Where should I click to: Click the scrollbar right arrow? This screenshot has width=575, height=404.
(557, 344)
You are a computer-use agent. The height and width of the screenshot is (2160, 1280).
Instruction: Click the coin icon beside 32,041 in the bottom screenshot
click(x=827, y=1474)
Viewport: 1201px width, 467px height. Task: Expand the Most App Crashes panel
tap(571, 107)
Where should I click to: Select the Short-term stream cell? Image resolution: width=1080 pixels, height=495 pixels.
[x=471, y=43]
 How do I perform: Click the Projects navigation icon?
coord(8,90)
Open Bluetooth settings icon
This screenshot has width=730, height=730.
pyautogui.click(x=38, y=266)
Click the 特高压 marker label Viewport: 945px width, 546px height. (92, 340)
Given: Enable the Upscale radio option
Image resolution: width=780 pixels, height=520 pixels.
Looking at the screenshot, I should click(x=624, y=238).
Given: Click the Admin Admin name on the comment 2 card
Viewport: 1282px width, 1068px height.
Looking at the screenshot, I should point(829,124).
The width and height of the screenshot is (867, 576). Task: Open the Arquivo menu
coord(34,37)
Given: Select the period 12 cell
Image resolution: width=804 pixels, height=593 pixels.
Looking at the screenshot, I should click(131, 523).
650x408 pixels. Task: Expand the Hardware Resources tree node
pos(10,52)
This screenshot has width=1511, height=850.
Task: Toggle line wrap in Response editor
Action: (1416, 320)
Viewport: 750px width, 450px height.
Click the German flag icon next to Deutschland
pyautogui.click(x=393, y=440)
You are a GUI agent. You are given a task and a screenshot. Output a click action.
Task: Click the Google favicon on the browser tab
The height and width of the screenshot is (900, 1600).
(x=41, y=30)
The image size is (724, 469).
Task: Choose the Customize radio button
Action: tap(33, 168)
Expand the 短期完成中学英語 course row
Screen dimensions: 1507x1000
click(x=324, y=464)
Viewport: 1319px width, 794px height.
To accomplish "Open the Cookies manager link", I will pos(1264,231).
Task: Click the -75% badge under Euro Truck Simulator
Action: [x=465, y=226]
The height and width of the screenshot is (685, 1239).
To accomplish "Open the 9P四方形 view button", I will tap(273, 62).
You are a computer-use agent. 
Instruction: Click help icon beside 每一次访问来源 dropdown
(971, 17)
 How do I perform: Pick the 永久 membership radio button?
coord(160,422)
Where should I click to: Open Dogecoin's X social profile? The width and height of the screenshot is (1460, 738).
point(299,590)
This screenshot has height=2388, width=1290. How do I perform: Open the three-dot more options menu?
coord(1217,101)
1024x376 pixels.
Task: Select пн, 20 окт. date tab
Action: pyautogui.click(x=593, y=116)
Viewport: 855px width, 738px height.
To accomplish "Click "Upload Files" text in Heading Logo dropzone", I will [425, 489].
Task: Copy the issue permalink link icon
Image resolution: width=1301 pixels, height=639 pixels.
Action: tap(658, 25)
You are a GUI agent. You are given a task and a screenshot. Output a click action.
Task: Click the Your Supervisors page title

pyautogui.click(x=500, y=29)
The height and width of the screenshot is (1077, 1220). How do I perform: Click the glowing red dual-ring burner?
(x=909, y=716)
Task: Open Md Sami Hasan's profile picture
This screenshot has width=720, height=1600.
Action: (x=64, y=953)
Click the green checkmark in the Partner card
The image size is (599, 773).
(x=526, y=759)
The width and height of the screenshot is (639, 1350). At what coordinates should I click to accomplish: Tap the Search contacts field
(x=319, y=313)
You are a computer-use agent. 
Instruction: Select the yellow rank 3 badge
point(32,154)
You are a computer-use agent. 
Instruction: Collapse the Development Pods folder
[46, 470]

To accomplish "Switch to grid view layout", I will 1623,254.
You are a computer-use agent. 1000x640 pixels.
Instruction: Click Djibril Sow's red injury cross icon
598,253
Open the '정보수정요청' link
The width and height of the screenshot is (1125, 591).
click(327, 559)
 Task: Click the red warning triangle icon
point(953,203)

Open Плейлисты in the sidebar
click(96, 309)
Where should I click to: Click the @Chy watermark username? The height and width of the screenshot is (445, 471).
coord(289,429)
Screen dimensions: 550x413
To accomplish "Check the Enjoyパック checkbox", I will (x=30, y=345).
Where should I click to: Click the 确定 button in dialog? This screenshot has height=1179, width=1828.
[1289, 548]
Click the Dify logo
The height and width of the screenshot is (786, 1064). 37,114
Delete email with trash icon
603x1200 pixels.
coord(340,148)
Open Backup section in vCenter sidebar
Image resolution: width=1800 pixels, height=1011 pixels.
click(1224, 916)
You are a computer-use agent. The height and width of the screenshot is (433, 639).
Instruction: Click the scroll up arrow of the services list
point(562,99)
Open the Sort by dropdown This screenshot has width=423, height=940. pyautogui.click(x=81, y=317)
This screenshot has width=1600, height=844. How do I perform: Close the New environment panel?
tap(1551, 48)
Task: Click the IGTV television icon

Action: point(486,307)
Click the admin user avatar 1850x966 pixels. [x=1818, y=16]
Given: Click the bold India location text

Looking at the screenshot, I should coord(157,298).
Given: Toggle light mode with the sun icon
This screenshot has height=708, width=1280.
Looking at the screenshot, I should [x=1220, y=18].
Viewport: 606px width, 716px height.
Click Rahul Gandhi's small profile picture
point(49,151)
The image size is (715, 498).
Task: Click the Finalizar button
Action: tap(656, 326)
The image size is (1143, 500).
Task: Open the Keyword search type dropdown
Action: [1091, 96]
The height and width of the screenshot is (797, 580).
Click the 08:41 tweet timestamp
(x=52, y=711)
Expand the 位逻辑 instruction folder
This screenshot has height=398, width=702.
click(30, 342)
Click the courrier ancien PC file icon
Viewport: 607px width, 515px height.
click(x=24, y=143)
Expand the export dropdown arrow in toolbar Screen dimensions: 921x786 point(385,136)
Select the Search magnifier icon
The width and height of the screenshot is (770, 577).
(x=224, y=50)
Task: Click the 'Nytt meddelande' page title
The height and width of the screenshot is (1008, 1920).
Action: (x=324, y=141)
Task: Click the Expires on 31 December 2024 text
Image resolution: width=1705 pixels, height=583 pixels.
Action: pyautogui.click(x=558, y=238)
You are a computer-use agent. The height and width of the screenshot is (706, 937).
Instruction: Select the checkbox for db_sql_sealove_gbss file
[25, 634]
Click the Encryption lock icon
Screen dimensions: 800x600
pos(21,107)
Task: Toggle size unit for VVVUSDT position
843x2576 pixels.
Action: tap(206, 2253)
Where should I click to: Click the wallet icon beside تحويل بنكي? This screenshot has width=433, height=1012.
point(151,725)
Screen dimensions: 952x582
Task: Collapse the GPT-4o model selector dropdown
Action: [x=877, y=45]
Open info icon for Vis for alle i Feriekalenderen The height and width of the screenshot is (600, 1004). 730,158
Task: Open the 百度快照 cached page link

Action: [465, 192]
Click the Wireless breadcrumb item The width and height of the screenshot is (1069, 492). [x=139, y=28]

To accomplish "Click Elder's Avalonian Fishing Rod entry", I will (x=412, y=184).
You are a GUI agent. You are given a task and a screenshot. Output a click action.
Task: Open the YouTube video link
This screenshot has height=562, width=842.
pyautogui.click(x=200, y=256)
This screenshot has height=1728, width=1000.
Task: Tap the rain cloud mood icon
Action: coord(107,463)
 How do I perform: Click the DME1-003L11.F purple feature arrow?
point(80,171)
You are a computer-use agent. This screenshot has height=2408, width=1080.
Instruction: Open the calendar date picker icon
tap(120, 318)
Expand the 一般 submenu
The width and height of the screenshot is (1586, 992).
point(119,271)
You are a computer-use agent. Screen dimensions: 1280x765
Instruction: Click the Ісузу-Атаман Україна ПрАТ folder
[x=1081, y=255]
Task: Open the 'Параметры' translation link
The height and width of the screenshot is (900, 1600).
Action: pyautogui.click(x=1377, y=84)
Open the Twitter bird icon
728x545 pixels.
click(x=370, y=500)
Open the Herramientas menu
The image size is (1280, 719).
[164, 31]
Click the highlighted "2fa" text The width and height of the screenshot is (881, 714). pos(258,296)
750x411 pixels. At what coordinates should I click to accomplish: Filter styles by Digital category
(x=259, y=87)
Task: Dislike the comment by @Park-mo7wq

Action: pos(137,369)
▬▬▬
WORK TO BE COMPLETED:
What you return must be the lines above that run from the line with "Task: Click the Your Supervisors page title" to the line with "Delete email with trash icon", inclusive, each copied exactly.

OUTPUT FOR THIS TASK:
Task: Click the Your Supervisors page title

pyautogui.click(x=500, y=29)
The height and width of the screenshot is (1077, 1220). How do I perform: Click the glowing red dual-ring burner?
(x=909, y=716)
Task: Open Md Sami Hasan's profile picture
This screenshot has width=720, height=1600.
Action: (x=64, y=953)
Click the green checkmark in the Partner card
The image size is (599, 773).
(x=526, y=759)
The width and height of the screenshot is (639, 1350). At what coordinates should I click to accomplish: Tap the Search contacts field
(x=319, y=313)
You are a computer-use agent. 
Instruction: Select the yellow rank 3 badge
point(32,154)
You are a computer-use agent. 
Instruction: Collapse the Development Pods folder
[46, 470]

To accomplish "Switch to grid view layout", I will 1623,254.
You are a computer-use agent. 1000x640 pixels.
Instruction: Click Djibril Sow's red injury cross icon
598,253
Open the '정보수정요청' link
The width and height of the screenshot is (1125, 591).
click(327, 559)
 Task: Click the red warning triangle icon
point(953,203)

Open Плейлисты in the sidebar
click(96, 309)
Where should I click to: Click the @Chy watermark username? The height and width of the screenshot is (445, 471).
coord(289,429)
Screen dimensions: 550x413
To accomplish "Check the Enjoyパック checkbox", I will (x=30, y=345).
Where should I click to: Click the 确定 button in dialog? This screenshot has height=1179, width=1828.
[1289, 548]
Click the Dify logo
The height and width of the screenshot is (786, 1064). 37,114
Delete email with trash icon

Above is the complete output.